How Chris Partridge Coaches Space Defenders to Eliminate Air
In this clinic segment, Super Bowl champion coach Chris Partridge breaks down a teaching point that applies to any defender responsible for space. While the examples in the video feature safety play, the lesson is universal: defenders must take the air out of the play before the tackle ever happens.
Partridge’s emphasis is not on scheme or alignment, but on how defenders manage space once the ball declares.
Take the Air Out of the Play
The central coaching point is simple and demanding: defenders must break downhill to compress space early.
Rather than drifting, opening too soon, or getting fast with poor eyes, the defender delays just long enough to confirm the play, then drives downhill through the run-fit or reception area. The result is often a routine gain. But it is a gain finished in traffic, not an open-field problem.
Partridge is clear on why this matters. Making a tackle with bodies around you is fundamentally easier than chasing a runner in space.
Eyes Before Speed
Across multiple examples, Partridge corrects defenders who play fast before their eyes are right. When that happens, the break loses efficiency. Angles widen. The tackle becomes harder than it needs to be.
When the eyes stay disciplined:
- The downhill angle stays tight
- The defender arrives square
- Help has time to show up
Veteran players consistently demonstrate this: they confirm the play, drive downhill, and end it with leverage and bodies around the ball.
Downhill Breaks Apply Beyond the Run Game
Partridge teaches the same principle on dropback passes and RPOs.
The defender protects space first. Once the ball declares, he breaks downhill through the reception area. He does not run laterally across it. Allowing the ball to cross your face puts you late and chasing.
The downhill angle shortens the tackle and limits yards after contact.
Space Control Changes the Tackle
Another key point shows up in how Partridge teaches finishing.
When space has already been reduced, defenders do not need to leave their feet.

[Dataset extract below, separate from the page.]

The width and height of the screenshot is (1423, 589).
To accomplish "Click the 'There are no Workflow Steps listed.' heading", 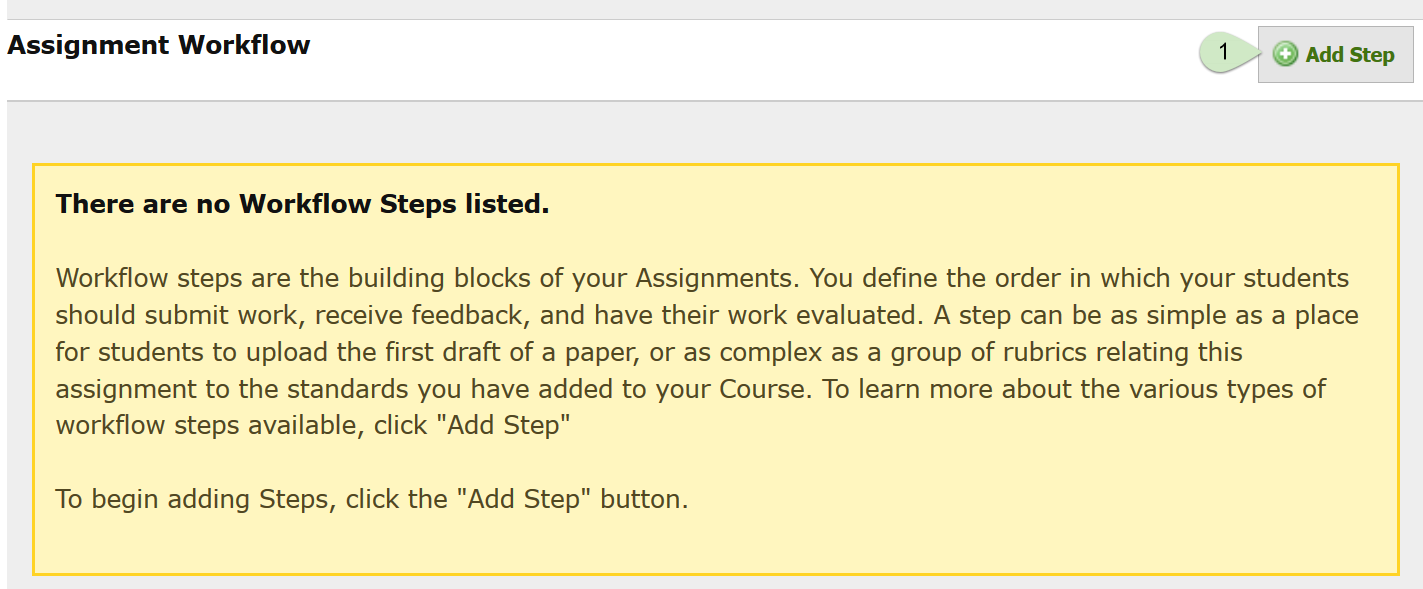I will tap(303, 204).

They can stay square, shimmy, maintain leverage, and use help. When space is still present, the defender is forced to take more risk to get the runner down.
The break determines the difficulty of the tackle.
Why This Matters for Coaches
This is not a safety-specific technique. It is a space-defender skill.
Linebackers fitting from depth, nickel defenders covering checkdowns, safeties in the middle of the field, and any defender responsible for open grass all face the same problem. Downhill breaks reduce that problem before it becomes urgent.
The teaching is repeatable:
- Delay with discipline
- Trust your eyes
- Break downhill through the play
- Let leverage and help finish it
That is how space gets controlled.
About Chris Partridge
Chris Partridge joined the Seattle Seahawks as outside linebackers coach in February 2024 after one season at the University of Michigan in the same role. He has coached at the NFL, college, and high school levels, including six seasons on staff at Michigan in roles spanning linebackers, safeties, special teams coordinator, and director of player personnel. During Michigan’s 2023 national championship season, the defense ranked first nationally in scoring defense, total defense, and defensive touchdowns, with multiple All-Big Ten selections under his direction. He also served as co-defensive coordinator and safeties coach at Ole Miss and helped the Paramus Catholic High School (NJ) program become a state and national contender before moving into college coaching.